PROBLEM DESCRIPTION:
Here the job is to print only the lines from the one containing "Click the PowerSploit-_mima_bih" to the end of the entries, both included, exactly as they stand, with pictures excluded.

EXCERPTED DATA:

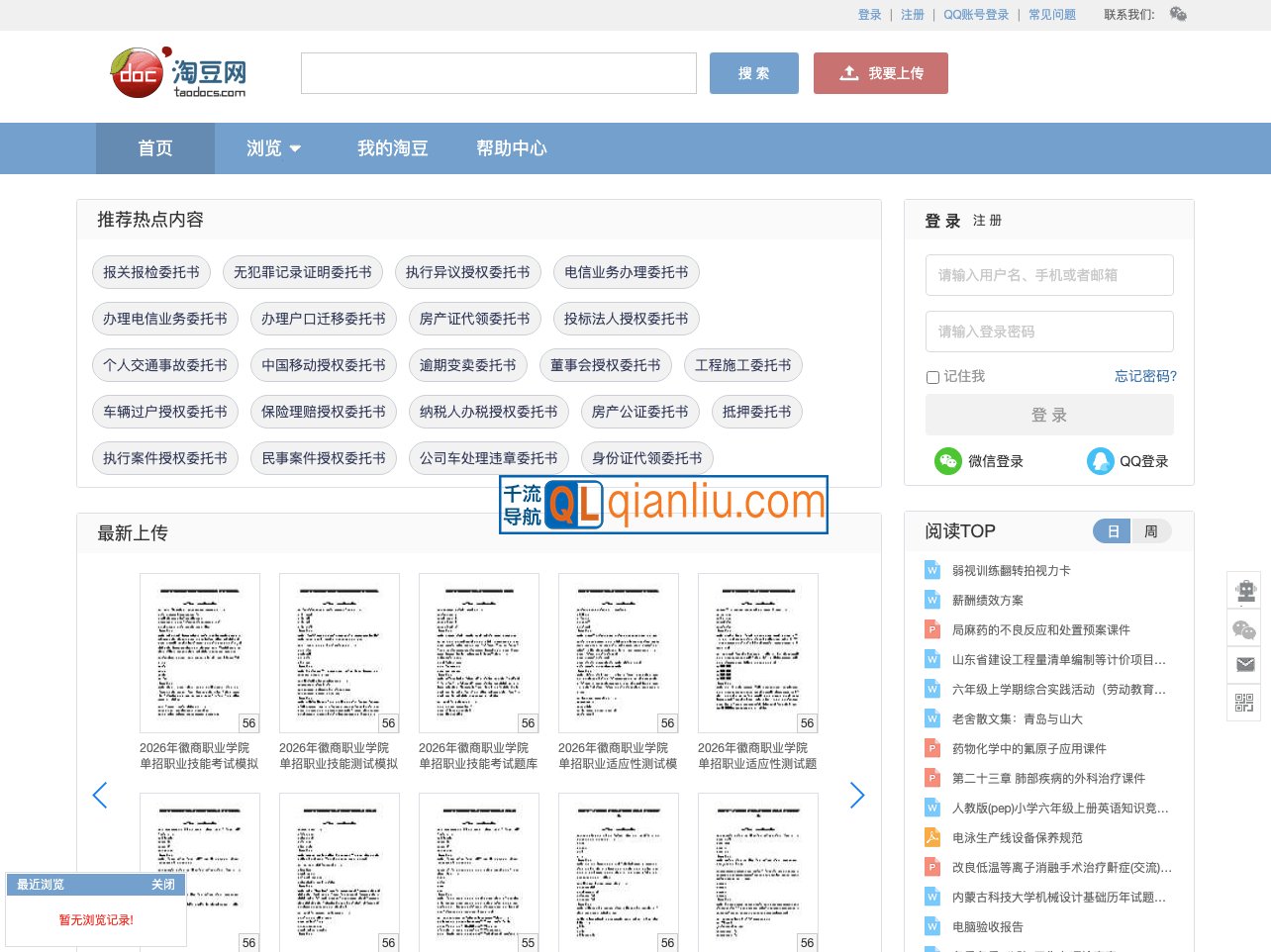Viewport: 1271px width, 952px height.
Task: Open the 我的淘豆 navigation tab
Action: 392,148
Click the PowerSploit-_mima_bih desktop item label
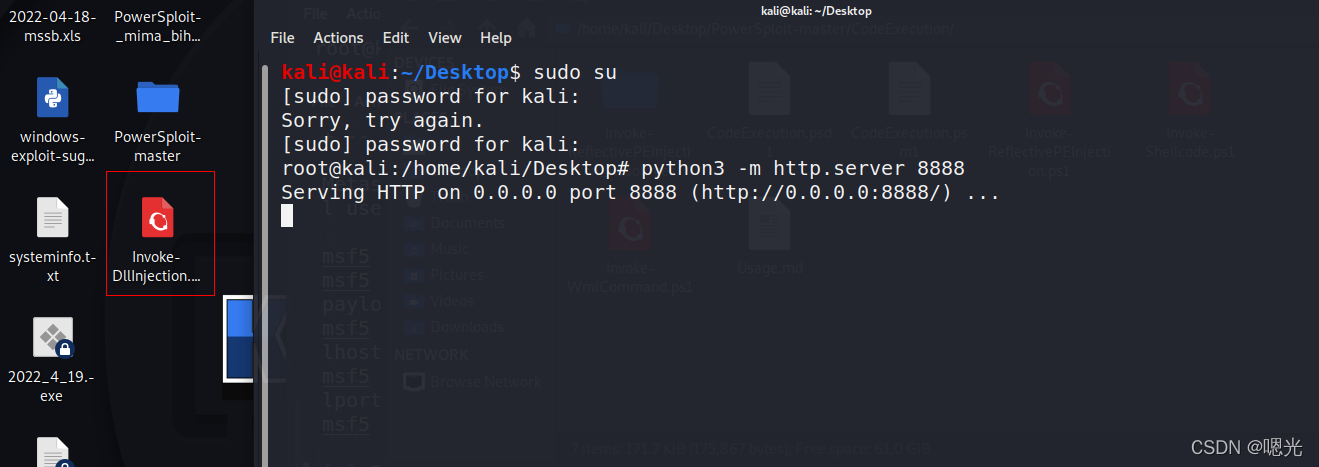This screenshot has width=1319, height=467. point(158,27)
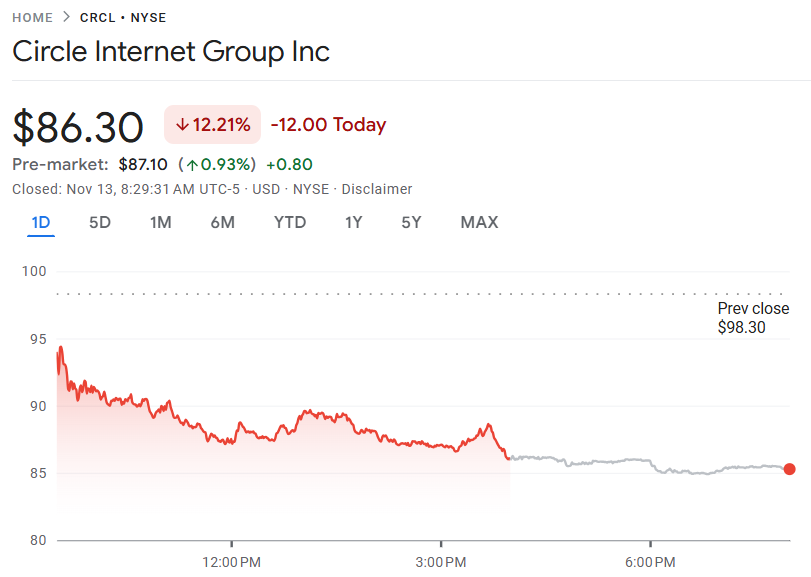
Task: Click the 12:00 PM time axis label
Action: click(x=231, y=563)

SOLUTION:
Click the PowerSploit-_mima_bih desktop item label
This screenshot has width=1319, height=467. point(158,27)
Task: Click the 12:00 PM time axis label
Action: click(x=231, y=563)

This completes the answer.